## TASK GOAL
Each line below either holds the string "header" or doesn't. Count those that do and give only the number.

## GIVEN RECORDS
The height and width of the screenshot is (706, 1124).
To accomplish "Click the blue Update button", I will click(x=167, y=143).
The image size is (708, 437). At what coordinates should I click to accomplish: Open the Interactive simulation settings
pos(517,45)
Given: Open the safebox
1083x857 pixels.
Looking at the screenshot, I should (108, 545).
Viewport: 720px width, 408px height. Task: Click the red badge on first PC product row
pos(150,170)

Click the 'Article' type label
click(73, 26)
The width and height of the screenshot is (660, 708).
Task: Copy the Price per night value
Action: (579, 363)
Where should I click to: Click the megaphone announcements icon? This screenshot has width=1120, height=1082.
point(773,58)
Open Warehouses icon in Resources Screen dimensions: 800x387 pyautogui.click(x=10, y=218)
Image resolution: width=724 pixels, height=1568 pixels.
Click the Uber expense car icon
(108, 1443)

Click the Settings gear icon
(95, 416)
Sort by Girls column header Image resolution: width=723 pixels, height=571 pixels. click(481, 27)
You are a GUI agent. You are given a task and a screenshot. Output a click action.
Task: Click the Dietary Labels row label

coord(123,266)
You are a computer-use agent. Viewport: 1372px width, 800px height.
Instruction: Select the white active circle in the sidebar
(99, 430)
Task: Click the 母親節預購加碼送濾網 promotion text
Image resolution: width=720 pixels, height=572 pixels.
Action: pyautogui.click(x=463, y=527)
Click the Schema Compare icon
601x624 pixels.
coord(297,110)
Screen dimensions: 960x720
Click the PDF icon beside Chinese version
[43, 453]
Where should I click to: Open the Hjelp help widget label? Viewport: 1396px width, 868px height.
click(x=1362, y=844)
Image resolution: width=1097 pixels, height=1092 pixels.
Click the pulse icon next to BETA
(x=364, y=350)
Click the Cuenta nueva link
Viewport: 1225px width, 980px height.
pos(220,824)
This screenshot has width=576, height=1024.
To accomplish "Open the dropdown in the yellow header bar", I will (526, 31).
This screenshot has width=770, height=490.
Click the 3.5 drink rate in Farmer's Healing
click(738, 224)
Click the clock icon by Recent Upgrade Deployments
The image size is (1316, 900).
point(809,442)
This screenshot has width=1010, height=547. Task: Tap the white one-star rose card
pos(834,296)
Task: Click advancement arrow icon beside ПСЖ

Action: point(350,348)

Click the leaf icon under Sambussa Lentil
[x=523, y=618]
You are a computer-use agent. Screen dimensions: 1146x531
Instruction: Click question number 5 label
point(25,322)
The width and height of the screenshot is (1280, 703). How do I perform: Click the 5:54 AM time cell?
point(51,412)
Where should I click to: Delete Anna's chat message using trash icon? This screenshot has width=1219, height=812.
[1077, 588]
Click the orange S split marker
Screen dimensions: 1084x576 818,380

## EXERCISE ANSWER
2